A Nicarágua, maior país da América Central e segundo país mais pobre da América Latina, vive um de seus momentos mais críticos na história.
Segundo o índice de democracias liberais do V-DEM 2023, a Nicarágua está no 176º lugar entre 179 países, pior do que a Venezuela, que ocupa a posição 164º. Ademais, de acordo com o Índice de Percepção da Corrupção 2023, a Nicarágua ocupa a posição 172º, entre 180 países, atrás de países como Afeganistão, Iraque e Irã.
Há 17 anos no governo do país, Ortega é acusado de nepotismo e de instaurar uma ditadura. Todavia, desde 2018, a repressão vem escalando.
Nas eleições de novembro de 2021, os sete candidatos que tentaram desafiar Ortega foram encarcerados alguns meses antes do dia da votação e ficaram presos por quase 02 anos. Por outro lado, para não ficar sem “concorrentes”, Ortega permitiu que 05 candidatos desconhecidos, indicados como colaboradores do governo, continuassem na disputa eleitoral.
Ortega foi reeleito, tendo sua esposa como vice-presidente, com 81,5% de abstenção, segundo dados de um observatório local, e com os principais adversários detidos ou exilados. Dias após, a OEA desconheceu a legitimidade das eleições, com o apoio de 25 de seus 34 membros, entre eles o Brasil. Sete dias depois, o governo de Ortega formalizou o pedido de saída da Nicarágua da OEA que, em geral, leva cerca de dois anos para se concretizar.
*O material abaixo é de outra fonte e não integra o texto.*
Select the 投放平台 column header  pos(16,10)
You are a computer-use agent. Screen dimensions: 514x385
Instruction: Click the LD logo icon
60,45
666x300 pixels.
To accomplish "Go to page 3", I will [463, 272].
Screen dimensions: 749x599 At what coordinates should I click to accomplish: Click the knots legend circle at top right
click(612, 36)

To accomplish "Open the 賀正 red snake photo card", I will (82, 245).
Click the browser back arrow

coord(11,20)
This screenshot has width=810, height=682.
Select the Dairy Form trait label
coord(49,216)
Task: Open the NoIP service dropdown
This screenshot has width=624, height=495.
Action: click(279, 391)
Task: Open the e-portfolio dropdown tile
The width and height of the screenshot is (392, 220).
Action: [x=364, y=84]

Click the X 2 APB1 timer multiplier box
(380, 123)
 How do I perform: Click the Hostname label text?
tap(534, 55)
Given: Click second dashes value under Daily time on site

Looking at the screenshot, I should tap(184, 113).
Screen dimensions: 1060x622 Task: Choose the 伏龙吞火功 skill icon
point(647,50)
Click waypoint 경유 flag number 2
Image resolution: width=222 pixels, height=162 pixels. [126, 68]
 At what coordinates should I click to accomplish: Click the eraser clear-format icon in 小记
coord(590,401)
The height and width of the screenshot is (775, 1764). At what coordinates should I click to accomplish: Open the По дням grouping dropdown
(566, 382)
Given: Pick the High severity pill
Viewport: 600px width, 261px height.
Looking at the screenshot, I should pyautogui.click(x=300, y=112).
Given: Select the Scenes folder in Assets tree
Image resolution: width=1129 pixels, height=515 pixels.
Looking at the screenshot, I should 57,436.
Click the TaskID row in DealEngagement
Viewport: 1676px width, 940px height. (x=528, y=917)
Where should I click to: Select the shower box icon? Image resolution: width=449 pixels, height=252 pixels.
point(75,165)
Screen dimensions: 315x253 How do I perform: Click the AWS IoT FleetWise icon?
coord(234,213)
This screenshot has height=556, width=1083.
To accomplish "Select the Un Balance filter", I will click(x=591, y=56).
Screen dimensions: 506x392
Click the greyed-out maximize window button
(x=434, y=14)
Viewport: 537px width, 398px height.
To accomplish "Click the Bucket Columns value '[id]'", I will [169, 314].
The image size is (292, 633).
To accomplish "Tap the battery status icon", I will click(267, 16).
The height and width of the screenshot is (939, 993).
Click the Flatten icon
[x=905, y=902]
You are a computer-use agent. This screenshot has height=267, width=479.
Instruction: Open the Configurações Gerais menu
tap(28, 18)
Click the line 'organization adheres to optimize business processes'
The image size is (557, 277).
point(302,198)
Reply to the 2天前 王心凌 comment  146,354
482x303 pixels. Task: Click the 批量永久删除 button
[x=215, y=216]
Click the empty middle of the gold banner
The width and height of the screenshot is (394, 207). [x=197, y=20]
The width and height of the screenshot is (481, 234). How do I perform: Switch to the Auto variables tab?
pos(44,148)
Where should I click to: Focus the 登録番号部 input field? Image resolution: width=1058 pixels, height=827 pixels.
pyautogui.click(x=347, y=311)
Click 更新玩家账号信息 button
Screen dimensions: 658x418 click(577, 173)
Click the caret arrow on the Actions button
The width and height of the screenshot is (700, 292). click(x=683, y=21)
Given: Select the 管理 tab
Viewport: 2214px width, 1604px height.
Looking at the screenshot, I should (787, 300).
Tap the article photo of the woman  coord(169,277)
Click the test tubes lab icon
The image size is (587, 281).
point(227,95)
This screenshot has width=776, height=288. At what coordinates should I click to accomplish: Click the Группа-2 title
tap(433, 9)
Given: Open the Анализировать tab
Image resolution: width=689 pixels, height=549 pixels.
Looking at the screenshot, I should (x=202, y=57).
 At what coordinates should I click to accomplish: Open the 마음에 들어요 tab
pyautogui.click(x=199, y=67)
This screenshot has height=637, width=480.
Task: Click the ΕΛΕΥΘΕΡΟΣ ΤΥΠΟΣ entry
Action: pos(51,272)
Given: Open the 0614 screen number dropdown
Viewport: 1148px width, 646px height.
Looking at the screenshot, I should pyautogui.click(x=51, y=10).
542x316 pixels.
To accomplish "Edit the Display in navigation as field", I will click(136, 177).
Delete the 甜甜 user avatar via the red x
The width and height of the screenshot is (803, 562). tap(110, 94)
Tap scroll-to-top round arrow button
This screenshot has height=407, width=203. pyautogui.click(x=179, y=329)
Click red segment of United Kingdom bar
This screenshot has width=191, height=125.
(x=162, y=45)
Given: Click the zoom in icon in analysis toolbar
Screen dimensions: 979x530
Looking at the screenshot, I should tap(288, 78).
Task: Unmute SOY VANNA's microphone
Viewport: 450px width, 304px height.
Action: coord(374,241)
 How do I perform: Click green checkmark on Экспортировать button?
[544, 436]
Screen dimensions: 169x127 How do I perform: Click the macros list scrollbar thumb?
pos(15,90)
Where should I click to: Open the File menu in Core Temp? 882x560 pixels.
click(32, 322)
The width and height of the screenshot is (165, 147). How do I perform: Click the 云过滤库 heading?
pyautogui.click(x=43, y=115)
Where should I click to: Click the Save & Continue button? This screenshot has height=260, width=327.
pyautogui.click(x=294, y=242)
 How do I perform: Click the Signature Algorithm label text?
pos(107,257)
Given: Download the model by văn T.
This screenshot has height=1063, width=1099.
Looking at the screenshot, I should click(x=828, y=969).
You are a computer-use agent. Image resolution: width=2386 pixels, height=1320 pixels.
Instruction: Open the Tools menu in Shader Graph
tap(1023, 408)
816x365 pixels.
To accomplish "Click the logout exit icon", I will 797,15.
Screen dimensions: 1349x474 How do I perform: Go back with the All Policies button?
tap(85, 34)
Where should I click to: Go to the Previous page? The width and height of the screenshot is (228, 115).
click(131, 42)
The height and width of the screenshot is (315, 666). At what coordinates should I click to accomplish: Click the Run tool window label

Durante esse ínterim, em 2022, o próprio embaixador da Nicarágua na OEA, durante reunião do Conselho Permanente, chamou o governo de ditadura e criticou o regime por violar os direitos humanos. Depois dessa declaração, a Nicarágua fechou a sede da organização no país antes do previsto.
Como o regime de Ortega já havia silenciado os meios de comunicação independentes e as vozes de oposição, a igreja era o único espaço para a livre expressão.
Assim, as celebrações cristãs em espaços públicos foram proibidas, mais de 3.500 ONGs cristãs foram fechadas e mudanças na lei foram usadas para rotular os líderes de igreja como terroristas e conspiradores de golpes. Ademais, igrejas católicas e mais de 256 associações ligadas à igreja evangélica também foram fechadas. Inúmeros bispos e arcebispos também foram expulsos e enviados a Roma.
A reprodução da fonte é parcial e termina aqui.